◆ **Work required**
Retype the records word for word, from their beginning through the line containing "close all editors is".

◆ **Data for this exercise**
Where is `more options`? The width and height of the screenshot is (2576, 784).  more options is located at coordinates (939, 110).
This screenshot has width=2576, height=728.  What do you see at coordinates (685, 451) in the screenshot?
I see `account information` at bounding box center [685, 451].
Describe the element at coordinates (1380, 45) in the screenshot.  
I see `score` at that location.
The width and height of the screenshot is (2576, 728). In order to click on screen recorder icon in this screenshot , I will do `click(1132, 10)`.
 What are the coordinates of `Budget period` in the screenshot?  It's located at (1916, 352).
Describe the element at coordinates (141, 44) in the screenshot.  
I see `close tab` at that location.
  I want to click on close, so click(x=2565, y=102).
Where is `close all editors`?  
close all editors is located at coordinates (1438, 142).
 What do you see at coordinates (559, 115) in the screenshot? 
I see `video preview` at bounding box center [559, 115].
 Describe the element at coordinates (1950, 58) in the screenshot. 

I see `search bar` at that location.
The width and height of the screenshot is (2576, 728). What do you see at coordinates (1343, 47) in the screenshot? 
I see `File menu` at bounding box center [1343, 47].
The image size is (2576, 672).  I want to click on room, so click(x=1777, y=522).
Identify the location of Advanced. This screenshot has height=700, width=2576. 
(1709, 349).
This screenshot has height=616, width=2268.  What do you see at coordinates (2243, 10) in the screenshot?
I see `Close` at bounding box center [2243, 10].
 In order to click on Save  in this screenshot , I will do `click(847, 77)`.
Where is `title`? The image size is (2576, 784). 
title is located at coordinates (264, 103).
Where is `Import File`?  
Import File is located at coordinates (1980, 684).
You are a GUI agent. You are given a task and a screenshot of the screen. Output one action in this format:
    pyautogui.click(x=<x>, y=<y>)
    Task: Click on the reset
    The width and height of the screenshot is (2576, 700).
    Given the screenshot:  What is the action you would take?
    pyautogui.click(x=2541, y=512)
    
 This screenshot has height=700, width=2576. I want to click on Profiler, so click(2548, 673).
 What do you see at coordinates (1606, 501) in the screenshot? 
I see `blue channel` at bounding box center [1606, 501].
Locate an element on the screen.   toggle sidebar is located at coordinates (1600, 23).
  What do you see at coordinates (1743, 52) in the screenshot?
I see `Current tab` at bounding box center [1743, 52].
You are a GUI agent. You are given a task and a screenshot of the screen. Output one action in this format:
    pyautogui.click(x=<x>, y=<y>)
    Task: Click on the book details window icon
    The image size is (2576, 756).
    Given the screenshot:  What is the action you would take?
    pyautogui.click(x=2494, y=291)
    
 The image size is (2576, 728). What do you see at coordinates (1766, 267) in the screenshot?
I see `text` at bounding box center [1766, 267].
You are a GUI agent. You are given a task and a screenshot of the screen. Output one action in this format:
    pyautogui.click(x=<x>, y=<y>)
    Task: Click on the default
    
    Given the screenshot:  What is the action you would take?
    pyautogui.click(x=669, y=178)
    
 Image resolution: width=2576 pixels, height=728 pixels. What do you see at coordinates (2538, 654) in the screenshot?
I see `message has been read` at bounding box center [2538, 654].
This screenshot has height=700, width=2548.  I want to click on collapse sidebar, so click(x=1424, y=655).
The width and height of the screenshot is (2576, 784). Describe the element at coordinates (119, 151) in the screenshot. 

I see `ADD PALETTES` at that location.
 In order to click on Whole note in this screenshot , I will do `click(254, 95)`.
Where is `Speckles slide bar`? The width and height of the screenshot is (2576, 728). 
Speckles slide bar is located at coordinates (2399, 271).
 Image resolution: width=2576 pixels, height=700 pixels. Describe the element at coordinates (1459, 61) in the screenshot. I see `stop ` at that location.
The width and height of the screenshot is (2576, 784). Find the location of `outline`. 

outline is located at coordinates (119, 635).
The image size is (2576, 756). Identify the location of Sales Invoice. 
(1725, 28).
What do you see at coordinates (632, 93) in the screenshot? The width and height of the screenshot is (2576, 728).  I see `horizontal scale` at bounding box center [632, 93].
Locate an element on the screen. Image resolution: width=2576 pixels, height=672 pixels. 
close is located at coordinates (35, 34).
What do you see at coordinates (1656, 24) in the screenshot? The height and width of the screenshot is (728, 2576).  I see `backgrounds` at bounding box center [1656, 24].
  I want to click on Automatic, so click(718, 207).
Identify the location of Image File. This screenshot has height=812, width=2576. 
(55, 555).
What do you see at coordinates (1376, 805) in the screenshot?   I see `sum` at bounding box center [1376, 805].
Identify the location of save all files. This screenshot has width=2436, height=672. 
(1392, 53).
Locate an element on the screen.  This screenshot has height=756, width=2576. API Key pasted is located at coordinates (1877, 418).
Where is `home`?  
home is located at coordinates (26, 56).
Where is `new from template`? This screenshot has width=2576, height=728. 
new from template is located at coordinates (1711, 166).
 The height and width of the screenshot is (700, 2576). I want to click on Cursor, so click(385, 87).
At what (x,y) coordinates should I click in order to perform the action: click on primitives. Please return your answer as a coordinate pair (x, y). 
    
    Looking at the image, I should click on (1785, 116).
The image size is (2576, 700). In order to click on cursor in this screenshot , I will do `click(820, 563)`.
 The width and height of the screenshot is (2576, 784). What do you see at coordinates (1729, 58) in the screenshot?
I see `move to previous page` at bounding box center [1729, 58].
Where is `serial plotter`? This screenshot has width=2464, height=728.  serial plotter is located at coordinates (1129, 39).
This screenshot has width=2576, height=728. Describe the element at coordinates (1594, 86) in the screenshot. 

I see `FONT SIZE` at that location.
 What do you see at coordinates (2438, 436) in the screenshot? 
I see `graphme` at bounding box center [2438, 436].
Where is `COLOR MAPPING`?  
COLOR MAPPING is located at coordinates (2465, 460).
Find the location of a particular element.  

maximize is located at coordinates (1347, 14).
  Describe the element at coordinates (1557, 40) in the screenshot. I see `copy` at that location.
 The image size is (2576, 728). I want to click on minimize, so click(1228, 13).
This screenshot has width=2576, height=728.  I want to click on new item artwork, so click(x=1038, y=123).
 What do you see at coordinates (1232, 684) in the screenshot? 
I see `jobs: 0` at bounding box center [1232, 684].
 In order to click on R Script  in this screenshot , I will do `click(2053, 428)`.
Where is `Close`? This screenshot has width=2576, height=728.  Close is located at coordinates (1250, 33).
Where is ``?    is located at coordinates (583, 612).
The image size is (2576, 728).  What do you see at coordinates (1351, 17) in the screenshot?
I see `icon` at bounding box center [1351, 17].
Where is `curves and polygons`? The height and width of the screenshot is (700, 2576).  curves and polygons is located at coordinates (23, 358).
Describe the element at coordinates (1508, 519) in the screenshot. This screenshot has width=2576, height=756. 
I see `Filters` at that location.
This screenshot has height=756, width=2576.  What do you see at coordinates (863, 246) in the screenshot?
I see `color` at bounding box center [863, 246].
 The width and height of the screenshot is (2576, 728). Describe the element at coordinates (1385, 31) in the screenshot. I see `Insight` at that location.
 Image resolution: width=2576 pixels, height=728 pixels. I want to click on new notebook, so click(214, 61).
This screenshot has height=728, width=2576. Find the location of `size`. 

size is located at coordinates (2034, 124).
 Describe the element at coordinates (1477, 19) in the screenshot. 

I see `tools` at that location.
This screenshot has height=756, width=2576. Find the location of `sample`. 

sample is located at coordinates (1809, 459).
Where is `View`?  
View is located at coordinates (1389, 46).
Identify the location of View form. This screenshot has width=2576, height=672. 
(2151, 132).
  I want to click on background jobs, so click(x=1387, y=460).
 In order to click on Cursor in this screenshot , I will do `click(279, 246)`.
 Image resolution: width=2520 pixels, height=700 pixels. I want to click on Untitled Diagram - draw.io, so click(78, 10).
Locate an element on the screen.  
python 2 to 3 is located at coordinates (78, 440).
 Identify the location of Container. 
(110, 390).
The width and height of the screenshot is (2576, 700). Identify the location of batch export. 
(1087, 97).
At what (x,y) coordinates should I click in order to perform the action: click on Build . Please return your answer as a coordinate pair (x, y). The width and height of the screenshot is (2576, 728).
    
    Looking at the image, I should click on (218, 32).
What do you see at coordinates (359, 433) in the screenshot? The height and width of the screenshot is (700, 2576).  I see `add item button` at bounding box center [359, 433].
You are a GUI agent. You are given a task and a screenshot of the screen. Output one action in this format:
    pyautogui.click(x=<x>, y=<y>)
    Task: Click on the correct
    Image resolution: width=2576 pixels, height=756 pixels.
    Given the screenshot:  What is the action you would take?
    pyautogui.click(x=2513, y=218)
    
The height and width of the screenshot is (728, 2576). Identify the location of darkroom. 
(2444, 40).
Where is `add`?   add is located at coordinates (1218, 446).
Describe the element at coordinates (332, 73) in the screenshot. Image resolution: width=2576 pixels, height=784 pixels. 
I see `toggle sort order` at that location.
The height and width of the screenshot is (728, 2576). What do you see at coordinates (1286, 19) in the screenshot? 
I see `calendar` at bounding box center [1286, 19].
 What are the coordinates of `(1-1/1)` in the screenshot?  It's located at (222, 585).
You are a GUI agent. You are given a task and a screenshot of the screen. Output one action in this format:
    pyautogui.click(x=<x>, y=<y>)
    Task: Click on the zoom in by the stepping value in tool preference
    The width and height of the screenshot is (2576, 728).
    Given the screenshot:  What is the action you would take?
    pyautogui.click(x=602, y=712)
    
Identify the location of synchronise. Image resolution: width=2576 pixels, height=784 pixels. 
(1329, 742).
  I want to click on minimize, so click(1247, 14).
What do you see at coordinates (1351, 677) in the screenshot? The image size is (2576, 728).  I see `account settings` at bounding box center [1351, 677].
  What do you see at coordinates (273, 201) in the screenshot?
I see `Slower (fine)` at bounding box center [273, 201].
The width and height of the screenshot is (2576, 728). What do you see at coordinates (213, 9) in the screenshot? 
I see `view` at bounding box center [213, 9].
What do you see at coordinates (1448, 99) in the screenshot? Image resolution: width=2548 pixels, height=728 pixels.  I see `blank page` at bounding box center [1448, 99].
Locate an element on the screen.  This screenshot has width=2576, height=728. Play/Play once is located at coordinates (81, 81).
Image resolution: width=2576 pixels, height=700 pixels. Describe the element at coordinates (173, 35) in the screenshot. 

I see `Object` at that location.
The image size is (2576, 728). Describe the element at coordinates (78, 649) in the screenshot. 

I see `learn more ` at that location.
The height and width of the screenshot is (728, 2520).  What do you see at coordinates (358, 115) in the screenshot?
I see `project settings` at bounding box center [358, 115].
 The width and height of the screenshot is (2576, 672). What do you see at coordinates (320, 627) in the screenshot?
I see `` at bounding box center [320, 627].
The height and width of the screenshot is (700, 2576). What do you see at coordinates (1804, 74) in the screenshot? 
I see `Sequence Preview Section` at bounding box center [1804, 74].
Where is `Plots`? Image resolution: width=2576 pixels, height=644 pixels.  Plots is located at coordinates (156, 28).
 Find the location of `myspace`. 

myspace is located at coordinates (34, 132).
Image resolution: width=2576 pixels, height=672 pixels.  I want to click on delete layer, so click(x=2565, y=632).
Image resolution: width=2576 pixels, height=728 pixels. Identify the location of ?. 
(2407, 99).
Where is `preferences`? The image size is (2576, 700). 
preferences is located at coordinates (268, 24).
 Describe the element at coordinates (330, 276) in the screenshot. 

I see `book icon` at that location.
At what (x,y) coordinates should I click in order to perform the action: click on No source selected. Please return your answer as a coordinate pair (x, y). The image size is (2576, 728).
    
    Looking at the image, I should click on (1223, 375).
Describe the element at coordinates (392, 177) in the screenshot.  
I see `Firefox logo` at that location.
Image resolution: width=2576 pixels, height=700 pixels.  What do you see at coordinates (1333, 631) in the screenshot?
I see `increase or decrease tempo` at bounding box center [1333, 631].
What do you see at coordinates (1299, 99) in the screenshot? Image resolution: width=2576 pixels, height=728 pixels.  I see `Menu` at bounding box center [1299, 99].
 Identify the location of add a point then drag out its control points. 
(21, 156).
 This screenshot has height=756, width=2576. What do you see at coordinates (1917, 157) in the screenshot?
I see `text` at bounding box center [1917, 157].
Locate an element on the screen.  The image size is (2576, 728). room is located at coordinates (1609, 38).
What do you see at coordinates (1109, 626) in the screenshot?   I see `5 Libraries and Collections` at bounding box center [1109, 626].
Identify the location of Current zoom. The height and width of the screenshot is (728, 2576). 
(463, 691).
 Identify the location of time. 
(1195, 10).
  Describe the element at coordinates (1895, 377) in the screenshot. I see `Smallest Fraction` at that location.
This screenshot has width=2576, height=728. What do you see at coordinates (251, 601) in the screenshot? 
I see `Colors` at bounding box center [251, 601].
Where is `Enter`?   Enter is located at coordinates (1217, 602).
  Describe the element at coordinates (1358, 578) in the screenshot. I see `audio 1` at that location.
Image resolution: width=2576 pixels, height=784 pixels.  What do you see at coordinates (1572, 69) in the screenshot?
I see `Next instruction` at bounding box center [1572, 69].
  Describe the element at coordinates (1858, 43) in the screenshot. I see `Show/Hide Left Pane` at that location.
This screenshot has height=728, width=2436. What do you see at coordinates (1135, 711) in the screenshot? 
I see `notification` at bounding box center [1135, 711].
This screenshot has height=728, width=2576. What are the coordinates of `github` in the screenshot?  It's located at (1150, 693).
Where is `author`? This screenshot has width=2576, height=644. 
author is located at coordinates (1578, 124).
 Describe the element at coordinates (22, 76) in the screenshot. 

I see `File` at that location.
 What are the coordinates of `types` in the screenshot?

◆ **Solution**
Where is `more options`? The width and height of the screenshot is (2576, 784).  more options is located at coordinates (939, 110).
This screenshot has width=2576, height=728.  What do you see at coordinates (685, 451) in the screenshot?
I see `account information` at bounding box center [685, 451].
Describe the element at coordinates (1380, 45) in the screenshot.  
I see `score` at that location.
The width and height of the screenshot is (2576, 728). In order to click on screen recorder icon in this screenshot , I will do `click(1132, 10)`.
 What are the coordinates of `Budget period` in the screenshot?  It's located at (1916, 352).
Describe the element at coordinates (141, 44) in the screenshot.  
I see `close tab` at that location.
  I want to click on close, so click(x=2565, y=102).
Where is `close all editors`?  
close all editors is located at coordinates (1438, 142).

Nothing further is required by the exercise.